The introduction of transformer architecture in 2017 changed this by enabling parallel data processing, which drastically increased speed, scaleability and the capacity to train models with billions of parameters while maintaining stability. This was especially transformational for the field of natural language processing (NLP) as language relies heavily on context.
Transformers allowed language models to analyse entire sentences and passages simultaneously, which paved the way for large language models (LLMs). This unlocked models with human-like fluency and broad, universal applicability across various domains.
Today, LLMs represent the most commercially viable application of modern deep learning and serve as the foundation for two emerging paradigms: (text-based) GenAI and agentic AI.
— End of Box Article —
The Malaysian Portfolio was up 0.1% for the week ended May 7. Insas Bhd – Warrants C (+14.3%) and Kim Loong Resources (+0.5%) closed higher, while United Plantations (-0.1%) finished the week marginally lower. Total portfolio returns now stand at 186.1% since inception. This portfolio is outperforming the benchmark FBM KLCI, which is down 15.3% over the same period, by a long, long way.
Meanwhile, the Absolute Returns Portfolio ended flat last week.

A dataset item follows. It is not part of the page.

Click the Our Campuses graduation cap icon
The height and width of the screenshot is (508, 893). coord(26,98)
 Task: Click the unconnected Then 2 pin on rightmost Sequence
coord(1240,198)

Total returns since inception now stand at 22.2%. Gains from Tencent Holdings (+2.6%), SPDR Gold (+2.4%), JPMorgan Chase (+1.9%) and Goldman Sachs (+0.8%) offset losses from US Steel Corp (-7.3%), Berkshire Hathaway (-2.8%) and CrowdStrike (-1.5%).
Disclaimer: This is a personal portfolio for information purposes only and does not constitute a recommendation or solicitation or expression of views to influence readers to buy/sell stocks, including the particular stocks mentioned herein. It does not take into account an individual investor's particular financial situation, investment objectives, investment horizon, risk profile and/ or risk preference. Our shareholders, directors and employees may have positions in or may be materially interested in any of the stocks. We may also have or have had dealings with or may provide or have provided content services to the companies mentioned in the reports.